Scandal
Acting on Steele's behalf, Mollie Glenn Niblett placed the manuscript with Seeley Service in 1913, but by that fall she would, with Steele’s complete approval, sign a contract with another publisher, Herbert Jenkins. Initially, Steele agreed to work with Seeley Service in 1913. The firm stipulated a contract would only be signed after Steele and Niblett had edited the memoir, which Steele was loathe to do. After six months of requests for more and more changes, Steele had had enough and instructed Niblett to find him a new publisher, but this was not the end to Steele’s problems.
Seeley Service refused to accept Steele’s decision to work with their competitor. In a 27 January 1914 letter, the firm outlined their grievances and appealed to him as “an honourable gentleman” to alter this “unfair” decision. In a letter to Niblett, dated 11 February 1914, Steele summarized Seeley Service’s case and the evidence that Niblett had provided them in the form of a letter. Concerned the publisher “wish[ed] to make trouble,” Steele warned Niblett to be on guard, as the firm might seek legal recourse or simply make public the complaint. Luckily for Steele, the publisher decided his memoir was not worth fighting over.

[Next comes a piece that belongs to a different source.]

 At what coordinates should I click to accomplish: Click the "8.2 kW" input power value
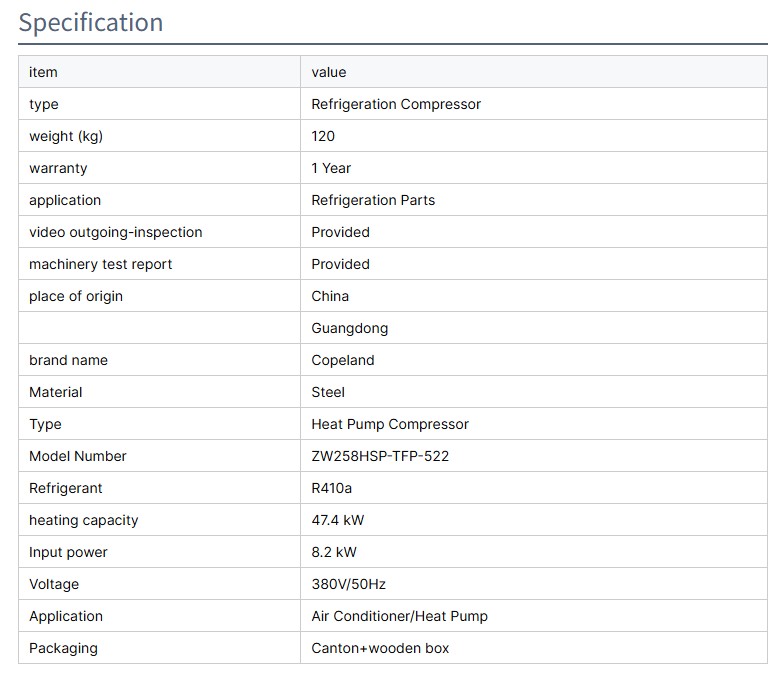(x=334, y=552)
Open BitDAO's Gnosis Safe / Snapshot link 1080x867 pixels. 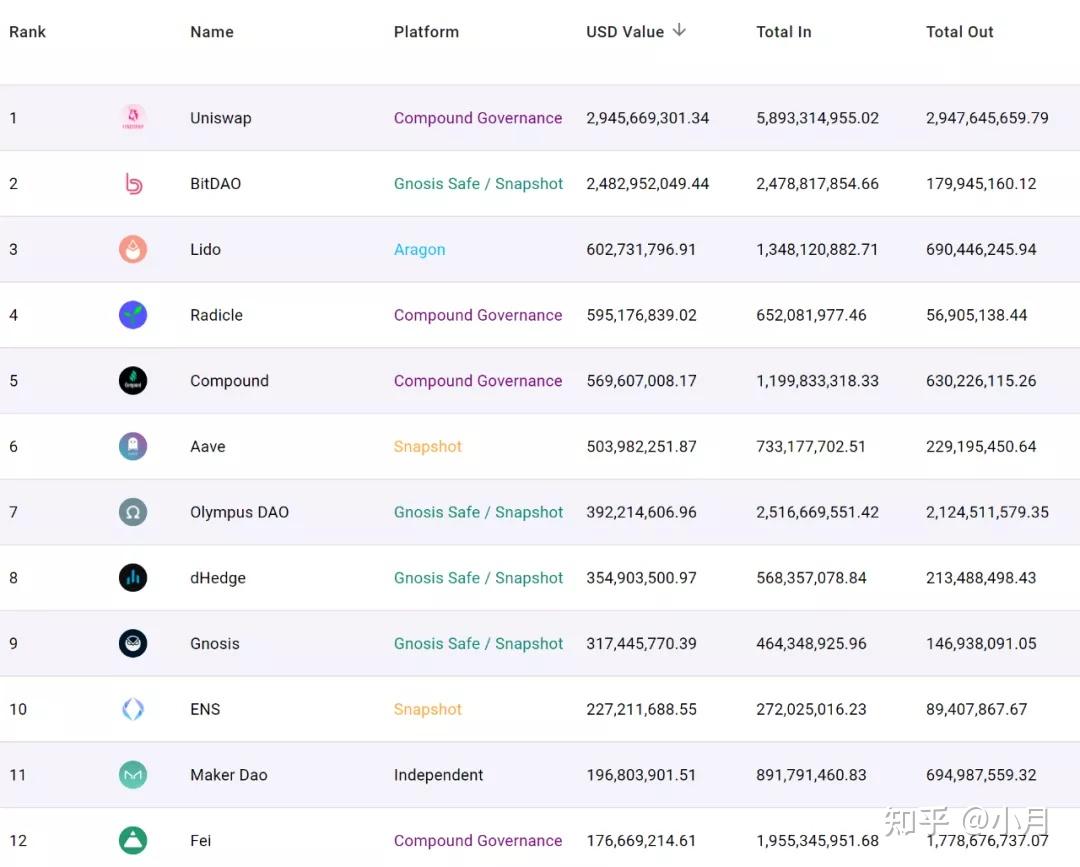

Steele finished the manuscript on 14 April 1914 and mailed the last chapters to Herbert Jenkins in London for review. Even though he thought the manuscript was now complete, he shortly thereafter received a letter from his new publisher requesting additional material and for Steele to edit the manuscript.
No letters survive documenting Herbert Jenkins’s exact requests, but the publisher did not agree with Steele that the manuscript was completed.[1] The publisher thought the manuscript was poorly organized and written and needed substantial changes. An angry Steele had to be calmed by Niblett, who suggested he had “misconstrued Mr Jenkins meaning in the statement contained in his letter referring to the MSS as a ‘shapeless mass of material.’" She continued, "You must know my dear Colonel that while the MSS was full of excellent material it was not in form to present to the public.”[2]
By the beginning of the summer, editor, publisher, and author were in agreement that the manuscript was in the final editing phase. The last thing they wanted was for Niblett to go through the approximately 500-page manuscript one more time checking for errors. Steele thought he had charged Niblett to look for grammatical and other minor errors, while she and the publisher understood this final edit would be more extensive in nature.
The letters include transcriptions of key passages.
[1] Herbert Jenkins to Steele, 1 April 1914, Steele Collection, MS 2008.1.1.4.32.
[2] Underlining in original letter. Niblett to Steele, 7 August 1914, Steele Collection, MS 2008.1.1.4.33.